Again, this perpetuates weight stigma and worsens health outcomes. It can also lead to eating disorders and disordered eating behaviors.
“Health is about your overall behaviors, your genetics, your socioeconomic status, your access to health care, whether you have a doctor who’s shaming you, and so many other factors.”
Free doughnuts won’t “ruin your health.”
As a dietitian, Singh has no problem with the free Krispy Kreme doughnuts.
“There’s this huge underlying assumption that when you give people access to these foods, they’re not going to be able to self-regulate at all, and it’s going to be doughnuts all day every day,” she said.
That’s not true — most people, when given permission to eat all foods, end up eating a pretty varied and nutritious diet. The most likely reason someone would feel compelled to eat doughnuts “all day every day” is if these foods are thought of as off-limits, or if there’s shame around eating them.
And experts say that eating a doughnut a day wouldn’t singlehandedly “ruin” someone’s health, nor would it necessarily lead to weight gain.
“‘Calories in, calories out’ is not something we can use accurately to assess what would happen to your weight,” Singh said. Not to mention, it’s unlikely that your calorie intake would change all that much with just a daily doughnut, since you’d probably eat it in place of something else.
It’s also important to remember that food is just one of many factors that affects your well-being.
“Health is about your overall behaviors, your genetics, your socioeconomic status, your access to health care, whether you have a doctor who’s shaming you, and so many other factors,” Singh said. “The thought that this one doughnut per day is what’s going to be detrimental is just not based in reality.”
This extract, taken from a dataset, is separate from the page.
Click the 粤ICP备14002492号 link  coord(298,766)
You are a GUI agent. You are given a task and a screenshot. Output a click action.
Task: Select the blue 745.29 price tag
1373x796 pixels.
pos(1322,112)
There’s no question that vaccines improve public health.
In all of this talk about food shaming and fatphobia, it’s easy to forget that the whole point of Krispy Kreme’s free doughnut promotion is to encourage people to get vaccinated for the coronavirus, which is highly contagious and has killed more than half a million people since this time last year.
Getting more people vaccinated is undeniably good for public health. Food-shaming messages about doughnuts, on the other hand, are rooted in fatphobia and aren’t health-promoting at all. Go ahead and eat the doughnut.